> _Consigne 1_: Pouvez-vous recopier fidèlement le passage de l'hommage à Sara Dorşîn qui s'ouvre sur les mots contenant « Souvenirs d’une amie » et se clôt sur « sens de la vie. » ?

> _Extrait_:
⁂

À l’occasion du premier anniversaire du décès de la combattante allemande du PKK, Sara Dorşîn (Sarah Handelmann), tombée lors d’un bombardement turc au Kurdistan du Sud il y a un an, des amies et camarades racontent leurs expériences, histoires et moments, qu’elles ont partagés avec elle :
En mémoire de notre amie et camarade bien-aimée Sarah Handelmann – Sara Dorşîn, nous partageons quelques souvenirs avec vous à l’occasion du premier anniversaire de sa mort. Il y a un an aujourd’hui, elle a été tuée par le bombardement de l’armée de l’air turque dans la région montagneuse de Gare, au Kurdistan du Sud. Ces souvenirs divers montrent combien de personnes elle a rencontrées sur son chemin vers la liberté et quelle est l’ampleur des marques qu’elle a laissées dans la lutte pour la liberté que nous continuerons à suivre.
Souvenirs d’une amie kurde de Berlin
« Les eaux calmes sont profondes! » Cette déclaration s’applique beaucoup à toi, Heval Sara. Tu étais une personne très calme, tranquille et petite. Tu ne te mettais pas en avant pour attirer l’attention. Tu regardais attentivement ton environnement, tu l’as enregistré. Le calme que tu renvoyais n’était qu’une posture, car je pense qu’à l’intérieur ça bougeait beaucoup. Tu t’inquiétais beaucoup, tu cherchais. Tu t’es posée la question du sens de la vie.
Lorsque je t’ai rencontrée (2015/2016), tu étais occupée avec d’autres amis à réaliser un film documentaire sur le mouvement des femmes kurdes au Bakûr. Parce que tu étais une personne consciencieuse, tu avais terminé ton rôle dans le film avant de commencer ton voyage au Kurdistan en 2017. Tu étais aussi une personne très déterminée, je l’ai aussi remarqué lors de la Longue Marche en février 2017 du Luxembourg à Strasbourg . Tu as parcouru chaque mètre du début à la fin, sans prendre quelques heures de repos. Non, tu as parcouru tout le chemin sans montrer que tu avais peut-être atteint tes limites. Lorsque les fascistes turcs nous ont constamment provoqués et attaqués pendant la longue marche, tu es restée calme sans paniquer et tu étais prête à te défendre. »

⁂

> _Consigne 2_: Pouvez-vous reproduire à l'identique, dans les rangées, le passage qui s'ouvre sur la ligne contenant « 6 under the exons » et se termine par celle contenant « pos(457,687) », ces deux lignes comprises, sans y faire figurer les images ?

⁂

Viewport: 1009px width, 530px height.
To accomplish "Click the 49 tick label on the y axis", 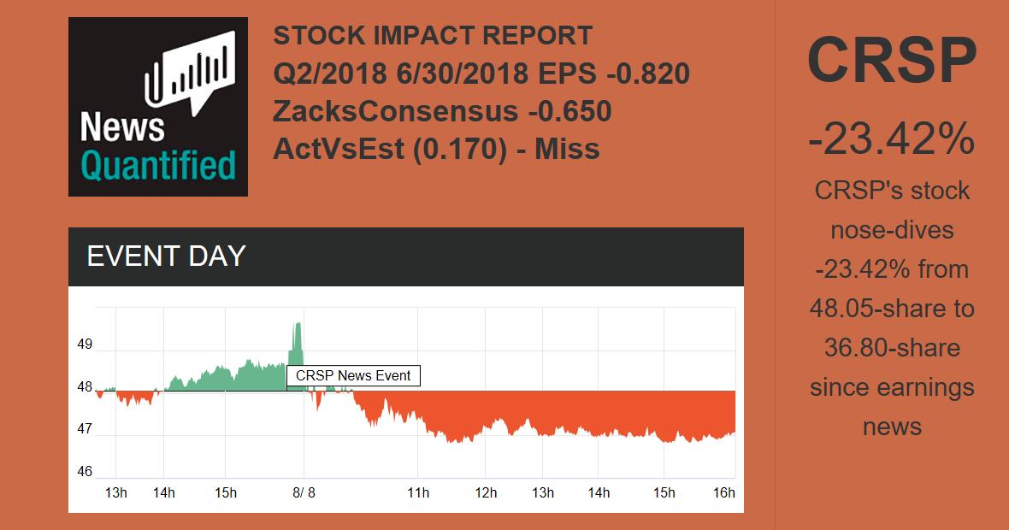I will (x=85, y=344).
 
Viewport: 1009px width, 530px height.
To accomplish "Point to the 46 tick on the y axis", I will (x=85, y=471).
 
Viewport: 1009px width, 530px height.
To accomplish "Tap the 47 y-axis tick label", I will (x=85, y=428).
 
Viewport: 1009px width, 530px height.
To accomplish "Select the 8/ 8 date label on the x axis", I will (x=304, y=492).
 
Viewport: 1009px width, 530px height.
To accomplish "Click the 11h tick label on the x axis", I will (x=417, y=492).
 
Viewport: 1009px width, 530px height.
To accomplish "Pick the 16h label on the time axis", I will (x=723, y=492).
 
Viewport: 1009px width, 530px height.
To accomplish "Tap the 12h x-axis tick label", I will (x=486, y=492).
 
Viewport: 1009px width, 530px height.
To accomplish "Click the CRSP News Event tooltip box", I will (x=353, y=375).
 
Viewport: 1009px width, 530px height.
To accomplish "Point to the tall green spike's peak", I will (x=297, y=324).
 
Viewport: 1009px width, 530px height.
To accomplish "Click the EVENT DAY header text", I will (x=166, y=256).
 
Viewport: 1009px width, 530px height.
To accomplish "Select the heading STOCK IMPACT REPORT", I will (x=433, y=36).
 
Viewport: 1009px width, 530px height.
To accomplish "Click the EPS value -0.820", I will (x=647, y=74).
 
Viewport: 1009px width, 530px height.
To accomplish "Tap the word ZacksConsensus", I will (x=395, y=111).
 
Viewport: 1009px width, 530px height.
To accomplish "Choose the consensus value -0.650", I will (x=569, y=111).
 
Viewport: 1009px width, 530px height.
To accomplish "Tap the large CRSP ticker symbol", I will (x=892, y=61).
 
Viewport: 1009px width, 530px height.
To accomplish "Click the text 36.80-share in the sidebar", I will (x=892, y=348).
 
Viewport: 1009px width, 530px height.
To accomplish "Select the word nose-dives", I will (x=892, y=230).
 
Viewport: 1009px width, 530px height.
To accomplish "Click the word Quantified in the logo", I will (x=157, y=165).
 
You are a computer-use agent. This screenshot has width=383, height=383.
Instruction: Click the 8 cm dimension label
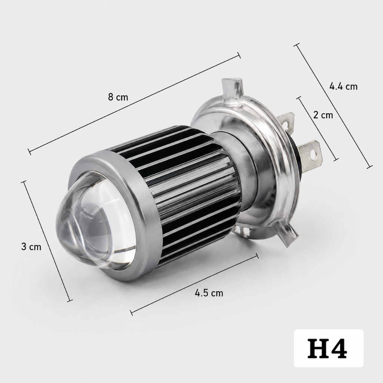118,97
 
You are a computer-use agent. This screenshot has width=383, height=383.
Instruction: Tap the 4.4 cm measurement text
343,86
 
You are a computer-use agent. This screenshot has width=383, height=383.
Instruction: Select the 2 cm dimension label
323,115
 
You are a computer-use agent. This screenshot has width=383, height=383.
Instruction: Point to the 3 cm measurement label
31,247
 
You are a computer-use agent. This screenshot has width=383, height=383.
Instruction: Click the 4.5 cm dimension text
209,293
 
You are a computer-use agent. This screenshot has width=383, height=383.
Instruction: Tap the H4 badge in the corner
328,348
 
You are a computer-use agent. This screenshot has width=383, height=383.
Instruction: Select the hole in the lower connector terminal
314,153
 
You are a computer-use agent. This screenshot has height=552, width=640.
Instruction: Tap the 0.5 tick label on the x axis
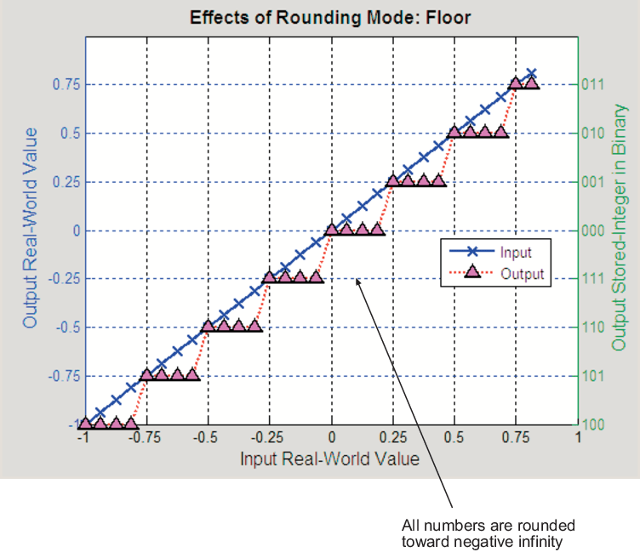(x=455, y=438)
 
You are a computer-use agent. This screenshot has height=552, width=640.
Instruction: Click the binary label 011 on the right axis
(x=594, y=84)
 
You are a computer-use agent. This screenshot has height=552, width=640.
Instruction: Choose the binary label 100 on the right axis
(x=594, y=424)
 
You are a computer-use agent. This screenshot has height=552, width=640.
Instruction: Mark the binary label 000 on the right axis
(x=594, y=230)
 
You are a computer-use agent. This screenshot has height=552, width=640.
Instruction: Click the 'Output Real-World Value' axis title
(x=31, y=228)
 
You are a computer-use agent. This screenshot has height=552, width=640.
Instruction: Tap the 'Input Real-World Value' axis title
(x=330, y=459)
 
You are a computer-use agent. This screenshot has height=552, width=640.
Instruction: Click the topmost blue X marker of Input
(x=532, y=74)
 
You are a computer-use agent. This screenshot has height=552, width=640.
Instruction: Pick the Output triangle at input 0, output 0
(x=332, y=230)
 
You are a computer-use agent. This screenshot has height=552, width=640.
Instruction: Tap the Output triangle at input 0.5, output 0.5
(x=454, y=132)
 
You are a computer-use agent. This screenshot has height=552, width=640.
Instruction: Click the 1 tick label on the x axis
(x=578, y=438)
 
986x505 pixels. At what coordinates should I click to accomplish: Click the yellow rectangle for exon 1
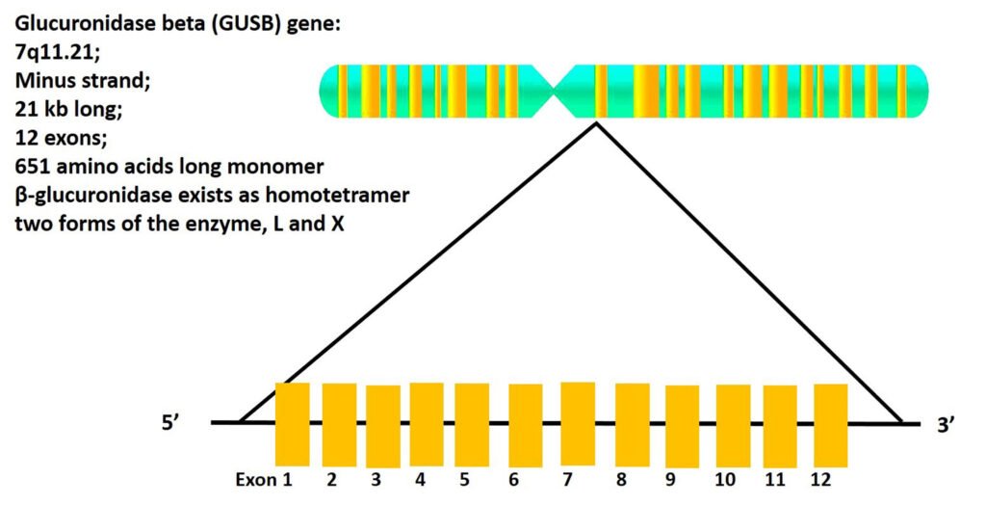[x=292, y=424]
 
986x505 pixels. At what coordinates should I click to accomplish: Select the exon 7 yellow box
[x=577, y=424]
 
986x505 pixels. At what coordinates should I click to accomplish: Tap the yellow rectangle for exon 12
[x=830, y=424]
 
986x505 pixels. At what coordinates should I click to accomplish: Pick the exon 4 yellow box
[x=427, y=424]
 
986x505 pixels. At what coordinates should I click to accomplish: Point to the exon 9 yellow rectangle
[x=682, y=425]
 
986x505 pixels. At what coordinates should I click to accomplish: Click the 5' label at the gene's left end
[x=172, y=422]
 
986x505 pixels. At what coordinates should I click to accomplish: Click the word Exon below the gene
[x=255, y=480]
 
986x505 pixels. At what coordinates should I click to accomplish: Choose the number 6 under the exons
[x=514, y=480]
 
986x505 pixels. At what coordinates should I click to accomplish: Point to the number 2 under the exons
[x=332, y=480]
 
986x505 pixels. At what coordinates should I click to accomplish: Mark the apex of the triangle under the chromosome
[x=597, y=123]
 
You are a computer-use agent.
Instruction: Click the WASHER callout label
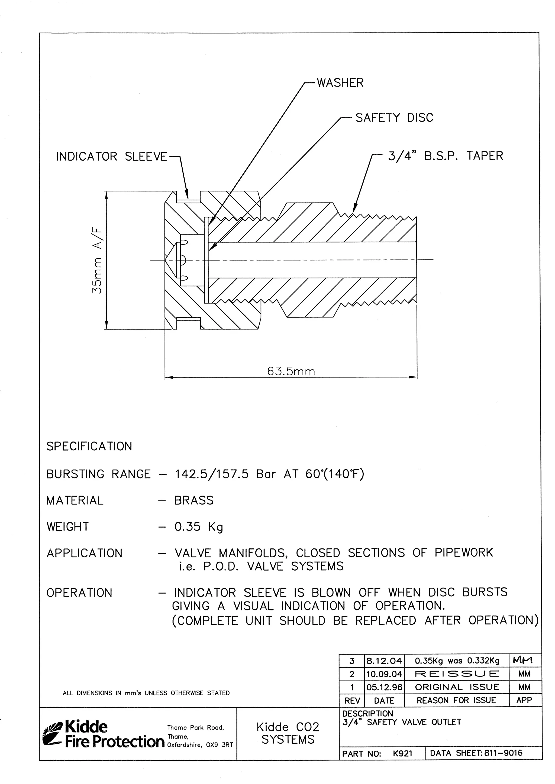pos(340,83)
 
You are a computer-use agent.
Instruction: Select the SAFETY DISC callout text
pos(394,118)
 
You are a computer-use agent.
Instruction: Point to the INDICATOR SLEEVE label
pos(111,157)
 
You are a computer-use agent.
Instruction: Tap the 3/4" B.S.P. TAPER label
pos(445,156)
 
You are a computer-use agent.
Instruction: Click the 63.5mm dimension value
pos(291,371)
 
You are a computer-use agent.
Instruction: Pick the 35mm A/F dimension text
pos(97,261)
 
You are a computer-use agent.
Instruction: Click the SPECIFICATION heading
pos(89,447)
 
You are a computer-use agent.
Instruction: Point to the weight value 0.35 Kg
pos(199,527)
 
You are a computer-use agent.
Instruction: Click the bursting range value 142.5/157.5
pos(212,474)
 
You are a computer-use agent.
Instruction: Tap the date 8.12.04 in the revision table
pos(384,661)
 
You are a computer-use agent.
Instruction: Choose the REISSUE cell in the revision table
pos(457,674)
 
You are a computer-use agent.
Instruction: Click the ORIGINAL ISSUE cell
pos(457,687)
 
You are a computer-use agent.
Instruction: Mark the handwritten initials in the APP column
pos(525,661)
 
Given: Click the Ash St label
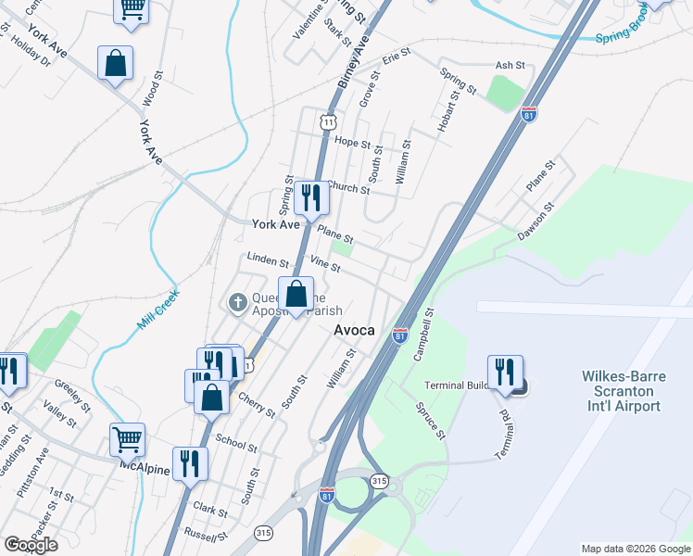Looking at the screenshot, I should [510, 66].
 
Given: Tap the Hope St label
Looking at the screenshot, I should [352, 144].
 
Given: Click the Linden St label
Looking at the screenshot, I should [268, 262].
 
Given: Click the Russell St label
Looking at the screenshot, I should [206, 536].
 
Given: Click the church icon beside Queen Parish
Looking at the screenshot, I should [236, 302].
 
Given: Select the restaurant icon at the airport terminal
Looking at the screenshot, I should [505, 373].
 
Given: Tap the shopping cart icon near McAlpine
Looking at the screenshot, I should [127, 438].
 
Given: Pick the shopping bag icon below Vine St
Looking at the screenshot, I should [296, 295].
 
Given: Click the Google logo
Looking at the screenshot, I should [31, 545].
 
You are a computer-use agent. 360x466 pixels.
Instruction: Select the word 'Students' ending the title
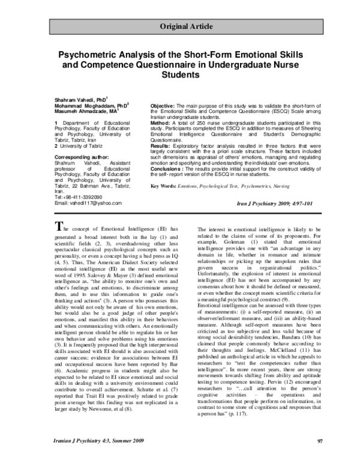point(180,75)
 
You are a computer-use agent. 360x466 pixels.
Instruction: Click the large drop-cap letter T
point(59,226)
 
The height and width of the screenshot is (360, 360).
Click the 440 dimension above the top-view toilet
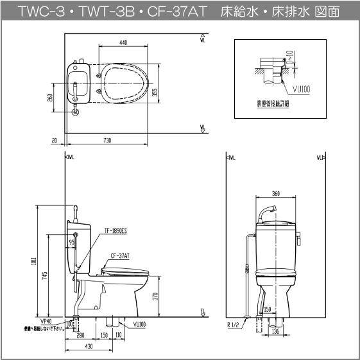point(123,42)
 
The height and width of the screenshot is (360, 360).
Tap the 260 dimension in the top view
point(50,98)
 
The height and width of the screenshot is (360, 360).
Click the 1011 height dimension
point(40,261)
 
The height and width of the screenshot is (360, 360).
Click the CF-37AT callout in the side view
point(119,255)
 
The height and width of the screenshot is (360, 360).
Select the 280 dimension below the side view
point(80,336)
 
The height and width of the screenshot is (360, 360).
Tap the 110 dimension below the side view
point(119,336)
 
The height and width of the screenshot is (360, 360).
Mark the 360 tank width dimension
point(275,193)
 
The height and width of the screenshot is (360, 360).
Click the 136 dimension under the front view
point(275,332)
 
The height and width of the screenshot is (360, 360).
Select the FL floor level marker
point(202,313)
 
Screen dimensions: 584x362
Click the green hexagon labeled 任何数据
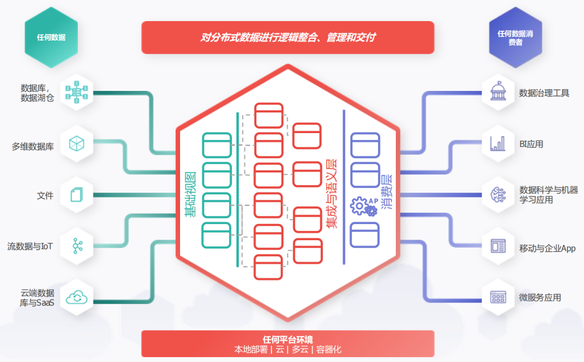point(51,37)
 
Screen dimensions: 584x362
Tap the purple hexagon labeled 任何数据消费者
point(515,37)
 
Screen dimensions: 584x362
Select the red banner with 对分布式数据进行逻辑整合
point(288,37)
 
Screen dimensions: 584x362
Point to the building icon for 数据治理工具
point(497,91)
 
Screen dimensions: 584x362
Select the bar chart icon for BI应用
point(497,143)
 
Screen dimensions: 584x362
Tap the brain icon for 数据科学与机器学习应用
point(497,195)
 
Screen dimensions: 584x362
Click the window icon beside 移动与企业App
point(497,246)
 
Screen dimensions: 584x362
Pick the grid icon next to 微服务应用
point(497,297)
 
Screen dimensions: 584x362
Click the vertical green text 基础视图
point(190,195)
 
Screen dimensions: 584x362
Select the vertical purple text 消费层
point(386,192)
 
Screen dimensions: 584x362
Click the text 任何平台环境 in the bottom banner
point(288,339)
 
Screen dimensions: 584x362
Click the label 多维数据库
point(33,146)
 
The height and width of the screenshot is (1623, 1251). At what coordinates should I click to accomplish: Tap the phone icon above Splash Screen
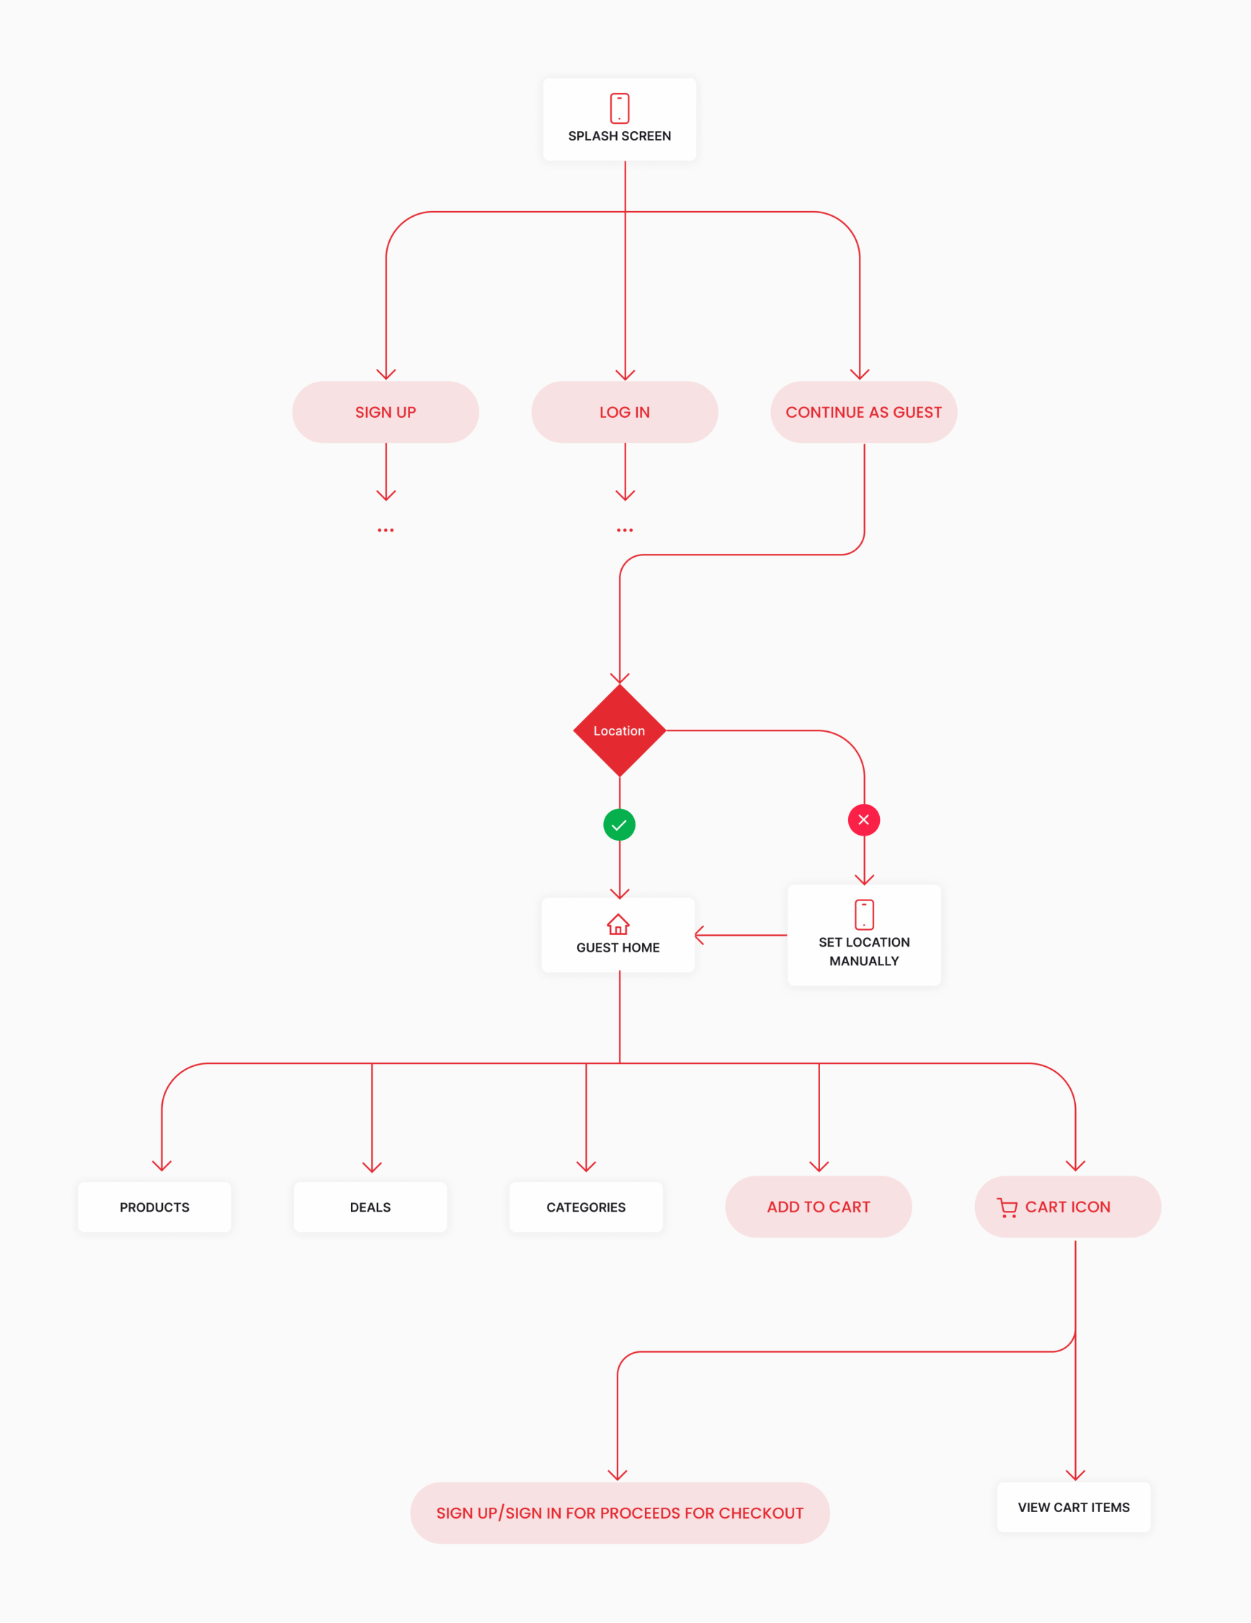coord(619,108)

⁂

> _Solution rédigée 1_:
Souvenirs d’une amie kurde de Berlin
« Les eaux calmes sont profondes! » Cette déclaration s’applique beaucoup à toi, Heval Sara. Tu étais une personne très calme, tranquille et petite. Tu ne te mettais pas en avant pour attirer l’attention. Tu regardais attentivement ton environnement, tu l’as enregistré. Le calme que tu renvoyais n’était qu’une posture, car je pense qu’à l’intérieur ça bougeait beaucoup. Tu t’inquiétais beaucoup, tu cherchais. Tu t’es posée la question du sens de la vie.

> _Solution rédigée 2_:
986x505 pixels. At what coordinates should I click to accomplish: Choose the number 6 under the exons
[x=514, y=480]
 
986x505 pixels. At what coordinates should I click to accomplish: Point to the number 2 under the exons
[x=332, y=480]
 
986x505 pixels. At what coordinates should I click to accomplish: Mark the apex of the triangle under the chromosome
[x=597, y=123]
 
You are a computer-use agent.
Instruction: Click the WASHER callout label
pos(340,83)
 
You are a computer-use agent.
Instruction: Select the SAFETY DISC callout text
pos(394,118)
 
You are a computer-use agent.
Instruction: Point to the INDICATOR SLEEVE label
pos(111,157)
 
You are a computer-use agent.
Instruction: Tap the 3/4" B.S.P. TAPER label
pos(445,156)
 
You are a computer-use agent.
Instruction: Click the 63.5mm dimension value
pos(291,371)
 
You are a computer-use agent.
Instruction: Pick the 35mm A/F dimension text
pos(97,261)
 
You are a computer-use agent.
Instruction: Click the SPECIFICATION heading
pos(89,447)
 
You are a computer-use agent.
Instruction: Point to the weight value 0.35 Kg
pos(199,527)
 
You are a computer-use agent.
Instruction: Click the bursting range value 142.5/157.5
pos(212,474)
 
You are a computer-use agent.
Instruction: Tap the date 8.12.04 in the revision table
pos(384,661)
 
You are a computer-use agent.
Instruction: Choose the REISSUE cell in the revision table
pos(457,674)
 
You are a computer-use agent.
Instruction: Click the ORIGINAL ISSUE cell
pos(457,687)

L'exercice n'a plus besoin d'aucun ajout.